“Where did all this stuff come from? I don’t have time for a life. I need to get away! Ever feel this way?”
Feeling overwhelmed by my stuff is a big part of what caused me to begin simplifying my life. I’d wonder, “Where did all this stuff come from?” I don’t even like to shop.
Well, I used to like to buy yarn and books, whether I needed them or not. But while I had a lot of books and a good sized yarn stash, those things made up only a small fraction of the stuff I had and didn’t really need. So where did all this stuff come from?
It’s free. Or cheap. Or on clearance.
Like many people, I have a tendency to want things I don’t need just because they’re a good deal. There are two ways to deal with this problem.
One is to change the way you think. Before you accept the free item or buy the cheap one, remind yourself that if you’re not actually going to use the thing, you’re actually losing money, even on free items.
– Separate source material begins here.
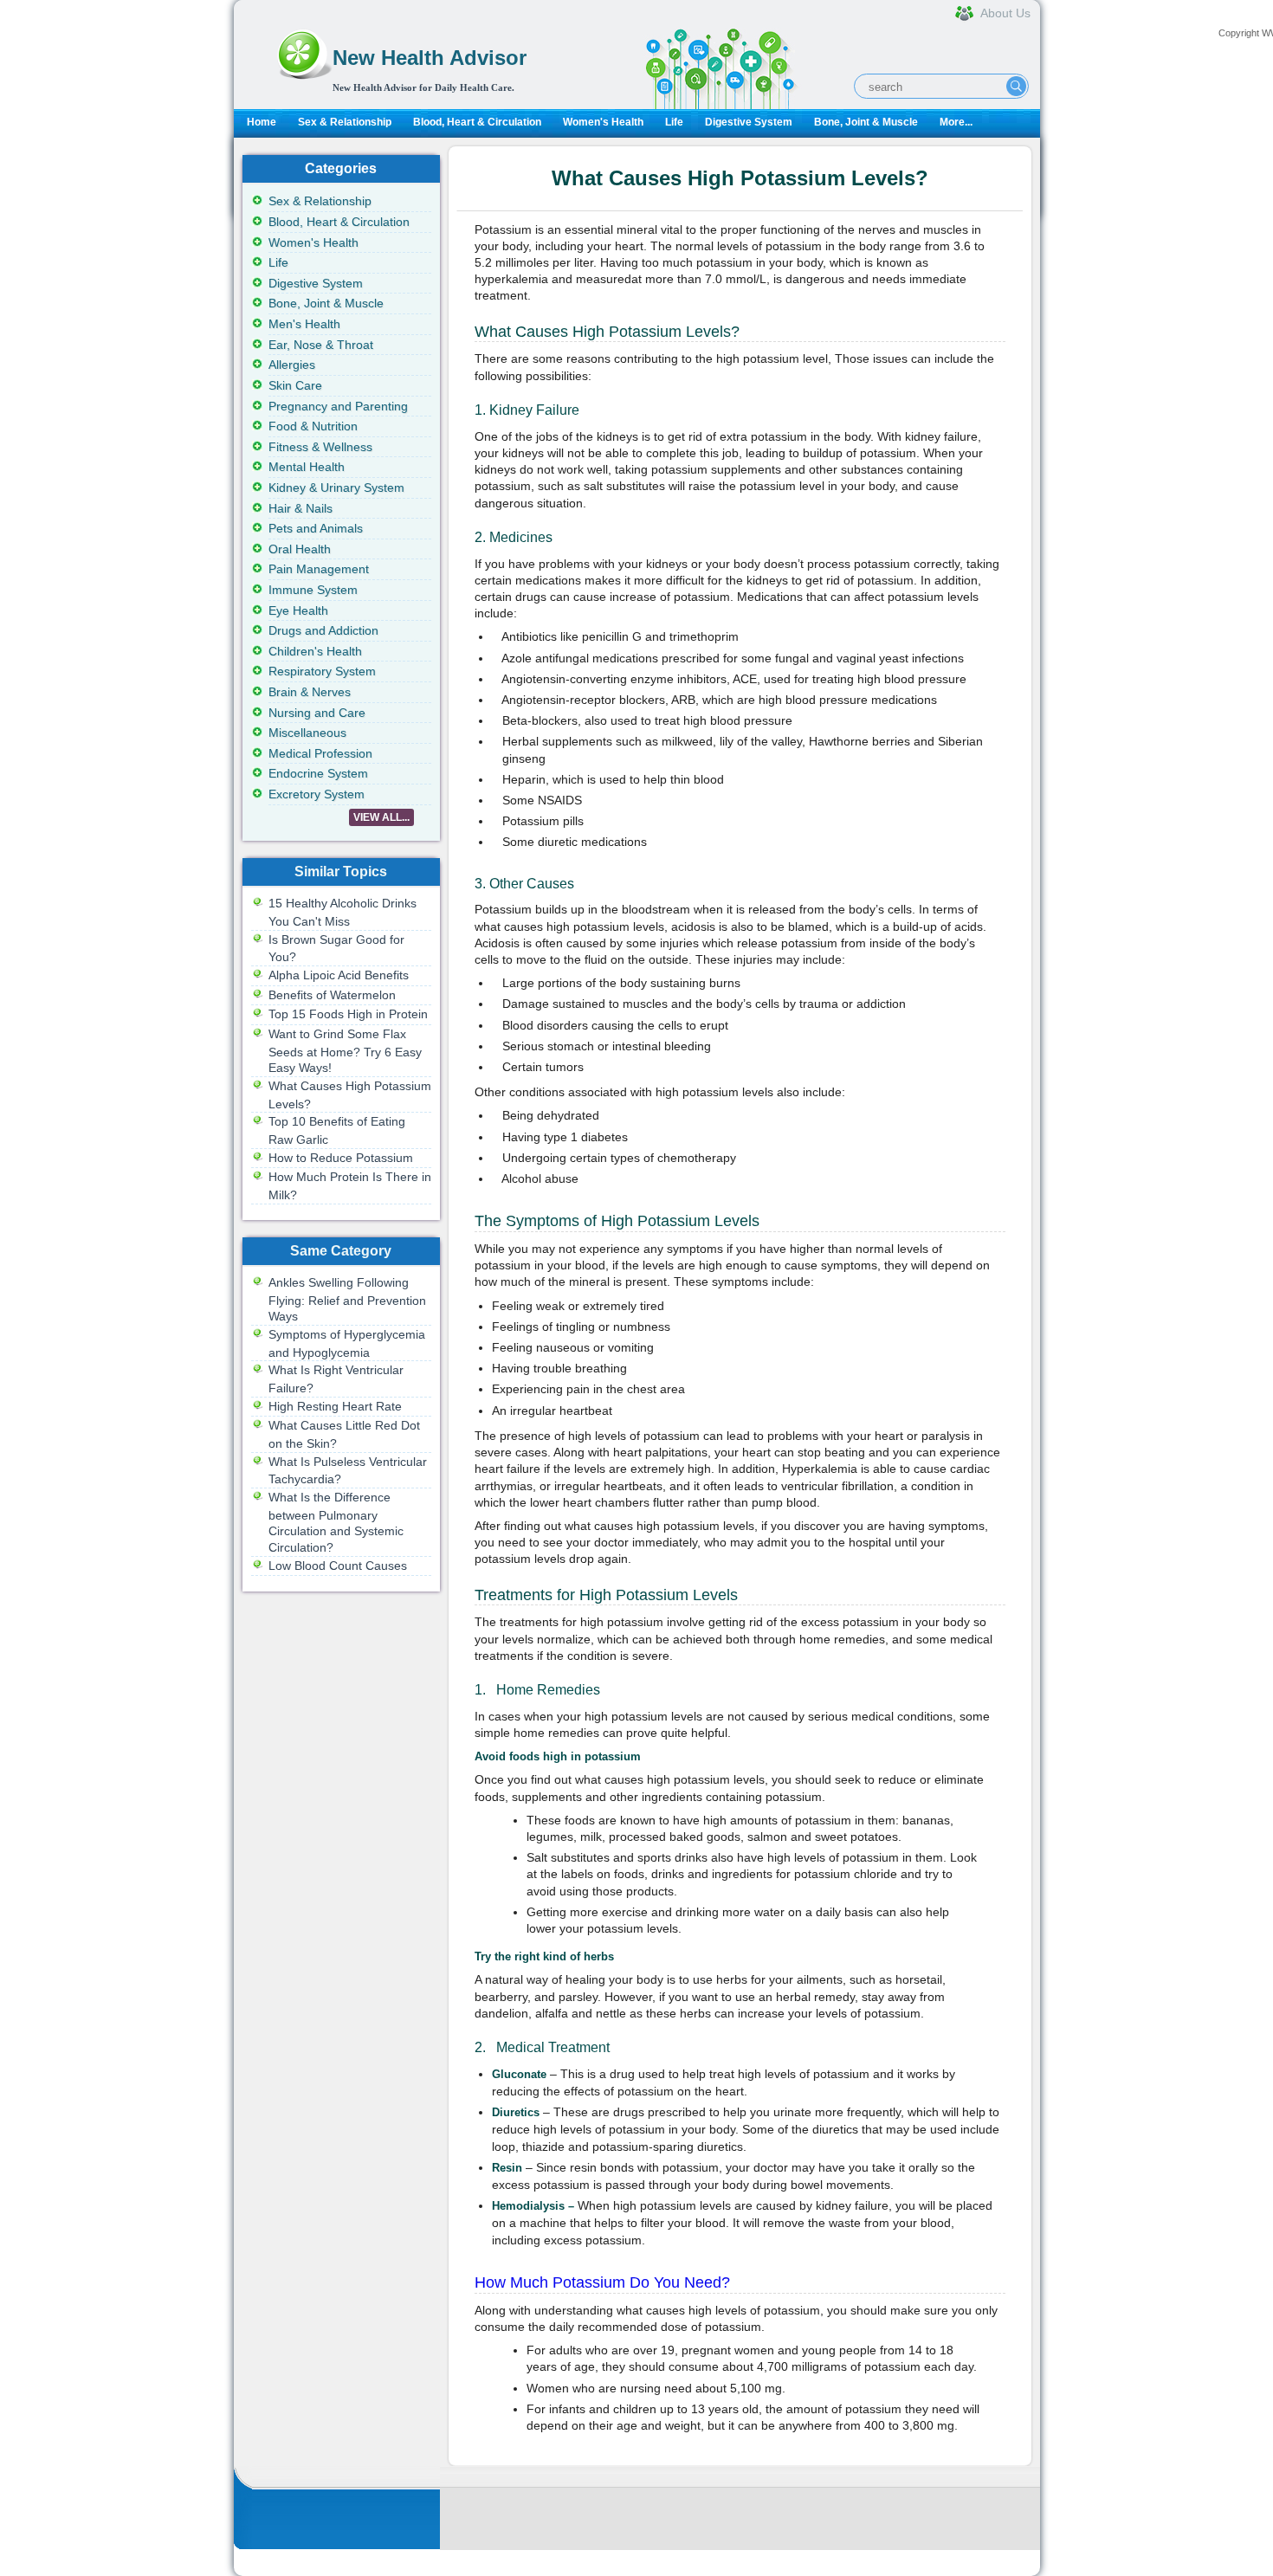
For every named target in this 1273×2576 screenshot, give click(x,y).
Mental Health (306, 467)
How? You need more room to store all that stuff you’ve collected.
The second way is to keep collecting the stuff, but give it to someone who will use it, like a friend or a homeless shelter.
Of course, you’ll need to acquire only stuff you know will be accepted by a particular person or organization. You’ll also need a plan for getting the stuff from your house to the people who need it.
I might need it someday.
You’re right. You might. But is it worth keeping just in case? Consider a few factors when deciding what to keep:
- What’s the likelihood you’ll need it?
- How expensive would it be to replace?
- How difficult would it be to replace?
- How much space does it take up?
- Will you need it in an emergency?
Some people aren’t particularly sentimental about old letters and such, but I am. Such things sometimes hold special memories.
While it’s true we still have the memories in you heads even without the stuff, in some cases, the stuff helps us remember. Makes the memories more real.
I don’t believe you need to get rid of all your sentimental stuff. However, you probably don’t need to keep nearly as much as you have.
When deciding what to keep, ask yourself these questions.
- Do you ever look at or listen to your sentimental items?
- When you’re gone, will your heirs enjoy the materials or will they go straight to the dumpster?
- Does the item bring back good memories or bad?
- Would you be just as happy keeping a handful of representative items? Say, a few special letters from your sister rather than every letter she’s ever sent you?
- If you had a photo or scanned copy to look at, would that bring you the same memories?
What about you?
Why are you keeping things you’re not using? What are the hardest items for you to declutter?